Anyways, what always happens is things get complicated. I lose track of the plot, I get lost in the weeds and everything slithers out of my grasp, and there is usually a point where I realize I’ve forgotten something. Sometimes it’s a character I forgot to introduce much earlier, or a clue, or a sequence that’s vital to the comprehension of the story or the back-story. I realize with dismay that the next bunch of words I’m about to write just won’t work in the larger whole unless that earlier work gets done.

I take a deep breath, pour a fresh drink, and then I don’t do it. I don’t go back to fix things up. I just plunge ahead.
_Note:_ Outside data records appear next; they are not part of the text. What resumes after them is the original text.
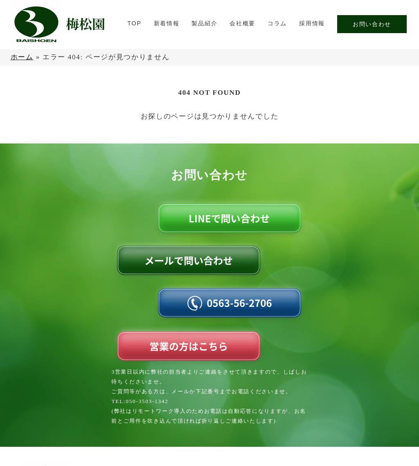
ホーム (22, 57)
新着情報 (167, 23)
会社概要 (242, 23)
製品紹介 (204, 23)
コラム (277, 23)
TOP (134, 23)
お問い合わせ (372, 24)
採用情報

That’s What the Revision is For

It’s almost irresistible, that urge to go back and fill in the blank space you’ve just noticed. But you really ought to resist. Sure, that means the draft you’re writing is flawed. It won’t make sense, things get introduced in clunky, awful ways. Anyone reading it will throw your manuscript across the room, enraged.

But, that’s just it, isn’t it? No one will read this version. You’re going to revise it. You’re going to let it sit in the drawer and marinate for a few months and then go back and start re-working it. So you’ll have time to fix everything—and you’ll see even more that needs to be fixed.

The urge to stop forward momentum to go back and fix something you’ve just thought of is a powerful one, but trust me: Don’t so it. It will just stop your train of thought and ultimately slow you down and make the story worse. If it’s really a problem, it will still be there when you revise. If it wasn’t really a problem in the first place, you just saved yourself weeks of unnecessary work.

I like to use the time I save by not wasting time doubling back on myself to drink a little more. What will you use the time for?